Indeed, Petitioner has not presented any justifiable reason why the dictates of the one-year limitations period should not be imposed upon him. Petitioner argues that his imprisonment is illegal and constitutes a manifest injustice because he was deprived of a fast and speedy trial under the IAD. As noted by Respondents, Petitioner does not claim actual innocence; instead, he asserts that his prosecution in state court was untimely. Response at 5.

Petitioner had ample time to exhaust state remedies and prepare and file a federal petition. Petitioner fails to demonstrate he is entitled to equitable tolling or that he has new evidence establishing actual innocence. Indeed, he does not claim actual innocence. Therefore, this Court will grant Respondents' Motion to Dismiss Petition for Habeas Corpus as Untimely, and dismiss the case with prejudice pursuant to 28 U.S.C. § 2244(d).

Therefore, it is now

ORDERED AND ADJUDGED:

1. Respondents' Motion to Dismiss Petition for Habeas Corpus as Untimely (Doc. 16) is GRANTED.

2. The Petition is DISMISSED with prejudice.

3. The Clerk shall enter judgment dismissing the Petition with prejudice and dismissing the case with prejudice.

4. The Clerk shall close the case.

5. If Petitioner appeals the dismissal of the Petition, the Court denies a certificate of appealability. Because this Court has determined that a certificate of appealability is not warranted, the Clerk shall terminate from the pending motions report any motion to proceed on appeal as a pauper that may be filed in this case. Such termination shall serve as a denial of the motion.

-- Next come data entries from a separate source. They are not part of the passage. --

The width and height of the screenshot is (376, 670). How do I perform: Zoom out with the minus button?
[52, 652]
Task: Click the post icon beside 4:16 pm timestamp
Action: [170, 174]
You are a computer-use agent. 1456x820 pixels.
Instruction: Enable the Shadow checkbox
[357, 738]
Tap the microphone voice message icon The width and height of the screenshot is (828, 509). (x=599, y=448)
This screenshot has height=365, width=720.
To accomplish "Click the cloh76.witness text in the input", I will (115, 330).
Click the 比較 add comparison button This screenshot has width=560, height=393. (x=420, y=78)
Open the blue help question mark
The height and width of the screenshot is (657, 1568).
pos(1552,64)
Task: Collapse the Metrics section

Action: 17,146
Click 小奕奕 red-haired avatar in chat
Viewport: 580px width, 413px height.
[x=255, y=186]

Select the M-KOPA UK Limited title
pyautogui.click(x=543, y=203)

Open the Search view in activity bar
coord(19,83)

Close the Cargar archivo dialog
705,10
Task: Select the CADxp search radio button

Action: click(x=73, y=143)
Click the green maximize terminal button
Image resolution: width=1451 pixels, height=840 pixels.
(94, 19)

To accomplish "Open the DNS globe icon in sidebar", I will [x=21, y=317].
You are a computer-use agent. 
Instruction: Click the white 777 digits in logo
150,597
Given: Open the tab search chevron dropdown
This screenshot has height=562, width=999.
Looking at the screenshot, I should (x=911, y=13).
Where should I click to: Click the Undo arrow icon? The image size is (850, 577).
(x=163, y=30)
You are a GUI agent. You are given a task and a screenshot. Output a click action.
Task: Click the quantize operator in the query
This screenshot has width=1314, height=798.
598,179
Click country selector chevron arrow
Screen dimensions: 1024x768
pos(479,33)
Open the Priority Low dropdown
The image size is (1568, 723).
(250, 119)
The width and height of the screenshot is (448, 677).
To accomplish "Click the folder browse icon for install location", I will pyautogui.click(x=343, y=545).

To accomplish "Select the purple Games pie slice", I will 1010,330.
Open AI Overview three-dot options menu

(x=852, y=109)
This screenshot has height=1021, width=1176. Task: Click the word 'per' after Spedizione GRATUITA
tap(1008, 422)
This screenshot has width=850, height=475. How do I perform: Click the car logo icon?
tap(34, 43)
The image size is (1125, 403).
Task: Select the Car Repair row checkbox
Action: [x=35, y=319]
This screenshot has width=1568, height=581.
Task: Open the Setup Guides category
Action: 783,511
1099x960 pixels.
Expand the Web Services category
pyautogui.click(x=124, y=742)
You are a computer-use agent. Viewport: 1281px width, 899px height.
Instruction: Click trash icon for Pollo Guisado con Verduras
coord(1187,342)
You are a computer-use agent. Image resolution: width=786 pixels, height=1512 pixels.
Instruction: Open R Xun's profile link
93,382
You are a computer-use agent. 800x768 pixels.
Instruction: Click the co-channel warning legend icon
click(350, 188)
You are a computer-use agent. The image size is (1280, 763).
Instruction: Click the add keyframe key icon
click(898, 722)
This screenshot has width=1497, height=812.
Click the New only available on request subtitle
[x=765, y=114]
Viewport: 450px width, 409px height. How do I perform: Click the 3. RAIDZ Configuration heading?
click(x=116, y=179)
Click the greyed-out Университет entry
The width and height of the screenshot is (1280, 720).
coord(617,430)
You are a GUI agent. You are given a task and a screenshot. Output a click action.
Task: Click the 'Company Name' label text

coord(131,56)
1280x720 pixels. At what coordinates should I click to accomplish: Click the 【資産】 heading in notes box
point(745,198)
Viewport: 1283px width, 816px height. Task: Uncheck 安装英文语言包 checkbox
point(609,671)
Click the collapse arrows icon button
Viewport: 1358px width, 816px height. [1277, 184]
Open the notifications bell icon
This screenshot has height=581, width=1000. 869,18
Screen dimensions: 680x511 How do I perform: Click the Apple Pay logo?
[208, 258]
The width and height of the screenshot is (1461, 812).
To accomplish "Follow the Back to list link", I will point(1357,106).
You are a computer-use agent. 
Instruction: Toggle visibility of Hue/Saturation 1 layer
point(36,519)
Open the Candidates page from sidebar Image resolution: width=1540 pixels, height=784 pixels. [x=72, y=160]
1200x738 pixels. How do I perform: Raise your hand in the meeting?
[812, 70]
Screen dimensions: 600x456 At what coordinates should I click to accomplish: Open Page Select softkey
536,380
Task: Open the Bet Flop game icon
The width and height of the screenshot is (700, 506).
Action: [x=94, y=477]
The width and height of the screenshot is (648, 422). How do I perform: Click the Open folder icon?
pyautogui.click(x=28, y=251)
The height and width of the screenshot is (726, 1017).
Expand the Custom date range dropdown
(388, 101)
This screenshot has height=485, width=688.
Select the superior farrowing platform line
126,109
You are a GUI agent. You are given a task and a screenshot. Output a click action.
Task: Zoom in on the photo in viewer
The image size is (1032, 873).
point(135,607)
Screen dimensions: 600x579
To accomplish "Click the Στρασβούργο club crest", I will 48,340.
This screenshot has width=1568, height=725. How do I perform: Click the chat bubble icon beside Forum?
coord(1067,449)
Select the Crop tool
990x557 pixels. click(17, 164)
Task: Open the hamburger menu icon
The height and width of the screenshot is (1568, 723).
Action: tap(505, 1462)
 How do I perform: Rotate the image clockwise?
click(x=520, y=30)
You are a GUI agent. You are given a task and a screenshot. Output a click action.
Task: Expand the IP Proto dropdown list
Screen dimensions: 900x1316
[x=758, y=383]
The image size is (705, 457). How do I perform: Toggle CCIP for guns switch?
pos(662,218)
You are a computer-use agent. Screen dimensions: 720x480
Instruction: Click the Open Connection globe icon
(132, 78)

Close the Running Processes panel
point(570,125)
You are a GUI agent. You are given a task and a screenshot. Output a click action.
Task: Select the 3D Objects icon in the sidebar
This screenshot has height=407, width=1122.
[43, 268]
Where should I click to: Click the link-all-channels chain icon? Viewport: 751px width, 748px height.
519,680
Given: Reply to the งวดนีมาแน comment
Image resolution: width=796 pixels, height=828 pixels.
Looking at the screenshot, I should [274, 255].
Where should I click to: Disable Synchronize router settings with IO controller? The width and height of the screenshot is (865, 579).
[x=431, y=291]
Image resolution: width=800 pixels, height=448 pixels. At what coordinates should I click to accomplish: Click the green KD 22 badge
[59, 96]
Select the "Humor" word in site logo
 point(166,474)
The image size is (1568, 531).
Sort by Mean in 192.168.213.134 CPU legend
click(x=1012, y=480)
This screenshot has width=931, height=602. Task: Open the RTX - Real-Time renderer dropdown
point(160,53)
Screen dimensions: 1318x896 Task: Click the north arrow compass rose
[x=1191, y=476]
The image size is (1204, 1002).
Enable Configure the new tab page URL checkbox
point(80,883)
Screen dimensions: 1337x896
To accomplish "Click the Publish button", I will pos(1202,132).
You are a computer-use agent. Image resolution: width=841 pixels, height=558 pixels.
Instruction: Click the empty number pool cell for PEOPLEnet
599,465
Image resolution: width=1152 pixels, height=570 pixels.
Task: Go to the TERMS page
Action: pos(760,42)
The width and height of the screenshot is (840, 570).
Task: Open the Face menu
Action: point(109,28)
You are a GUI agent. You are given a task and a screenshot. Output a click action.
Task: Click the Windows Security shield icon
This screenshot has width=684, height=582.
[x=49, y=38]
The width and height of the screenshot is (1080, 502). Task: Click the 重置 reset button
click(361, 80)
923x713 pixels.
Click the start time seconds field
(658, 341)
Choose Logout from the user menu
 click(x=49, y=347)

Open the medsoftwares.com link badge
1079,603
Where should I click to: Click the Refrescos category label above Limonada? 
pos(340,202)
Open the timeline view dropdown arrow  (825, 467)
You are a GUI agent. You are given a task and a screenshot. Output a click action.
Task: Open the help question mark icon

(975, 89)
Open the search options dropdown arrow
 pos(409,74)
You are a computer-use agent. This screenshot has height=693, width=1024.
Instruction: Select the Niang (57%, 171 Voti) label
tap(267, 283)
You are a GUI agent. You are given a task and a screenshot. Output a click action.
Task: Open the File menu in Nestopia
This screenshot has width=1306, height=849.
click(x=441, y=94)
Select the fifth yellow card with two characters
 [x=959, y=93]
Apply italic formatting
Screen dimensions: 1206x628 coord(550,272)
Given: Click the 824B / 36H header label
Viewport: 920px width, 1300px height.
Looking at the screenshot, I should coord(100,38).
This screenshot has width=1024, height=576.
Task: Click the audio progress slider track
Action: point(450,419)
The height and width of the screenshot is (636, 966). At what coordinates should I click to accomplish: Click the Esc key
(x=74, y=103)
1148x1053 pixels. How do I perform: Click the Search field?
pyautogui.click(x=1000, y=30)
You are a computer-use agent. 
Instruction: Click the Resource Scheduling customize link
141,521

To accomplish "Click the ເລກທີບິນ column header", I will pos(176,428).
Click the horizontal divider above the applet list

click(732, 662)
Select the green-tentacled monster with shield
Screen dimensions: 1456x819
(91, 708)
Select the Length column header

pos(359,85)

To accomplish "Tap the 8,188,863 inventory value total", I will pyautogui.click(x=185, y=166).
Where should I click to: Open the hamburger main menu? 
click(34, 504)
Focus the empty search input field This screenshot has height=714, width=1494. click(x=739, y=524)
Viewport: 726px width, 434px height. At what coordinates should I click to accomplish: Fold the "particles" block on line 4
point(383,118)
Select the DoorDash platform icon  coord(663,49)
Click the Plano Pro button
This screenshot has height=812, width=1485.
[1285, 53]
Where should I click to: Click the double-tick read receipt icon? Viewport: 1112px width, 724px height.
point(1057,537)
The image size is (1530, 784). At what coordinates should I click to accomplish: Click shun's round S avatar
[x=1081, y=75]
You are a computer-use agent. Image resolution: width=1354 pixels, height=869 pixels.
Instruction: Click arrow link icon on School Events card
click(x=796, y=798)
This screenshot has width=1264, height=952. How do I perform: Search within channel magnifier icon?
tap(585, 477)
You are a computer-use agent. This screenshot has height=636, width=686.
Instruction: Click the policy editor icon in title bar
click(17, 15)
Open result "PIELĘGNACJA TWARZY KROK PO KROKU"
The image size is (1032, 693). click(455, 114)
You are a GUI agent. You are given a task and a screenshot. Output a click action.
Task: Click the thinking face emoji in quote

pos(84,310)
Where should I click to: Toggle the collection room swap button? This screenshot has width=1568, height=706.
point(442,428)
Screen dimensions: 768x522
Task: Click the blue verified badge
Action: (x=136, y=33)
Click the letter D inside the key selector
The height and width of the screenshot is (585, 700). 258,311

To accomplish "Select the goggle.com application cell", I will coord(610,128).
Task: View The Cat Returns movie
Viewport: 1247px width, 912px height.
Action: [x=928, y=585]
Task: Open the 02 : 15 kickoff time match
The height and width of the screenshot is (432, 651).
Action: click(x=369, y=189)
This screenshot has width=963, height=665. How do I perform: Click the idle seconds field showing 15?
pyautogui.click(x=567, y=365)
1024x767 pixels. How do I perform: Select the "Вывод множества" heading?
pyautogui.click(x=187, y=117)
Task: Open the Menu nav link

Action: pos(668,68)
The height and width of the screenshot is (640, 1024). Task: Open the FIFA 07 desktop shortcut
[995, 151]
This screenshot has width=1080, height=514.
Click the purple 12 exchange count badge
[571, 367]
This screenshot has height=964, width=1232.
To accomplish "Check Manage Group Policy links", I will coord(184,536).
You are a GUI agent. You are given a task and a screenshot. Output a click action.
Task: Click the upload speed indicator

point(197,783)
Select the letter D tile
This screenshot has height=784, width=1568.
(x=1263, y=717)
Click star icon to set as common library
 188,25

This Court should issue a certificate of appealability only if a petitioner makes "a substantial showing of the denial of a constitutional right." 28 U.S.C. § 2253(c)(2). To make this substantial showing, Petitioner "must demonstrate that reasonable jurists would find the district court's assessment of the constitutional claims debatable or wrong," Tennard v. Dretke, 542 U.S. 274, 282 (2004) (quoting Slack v. McDaniel, 529 U.S. 473, 484 (2000)), or that "the issues presented were 'adequate to deserve encouragement to proceed further,'" Miller-El v. Cockrell, 537 U.S. 322, 335-36 (2003) (quoting Barefoot v. Estelle, 463 U.S. 880, 893 n.4 (1983)). Upon due consideration, this Court will deny a certificate of appealability.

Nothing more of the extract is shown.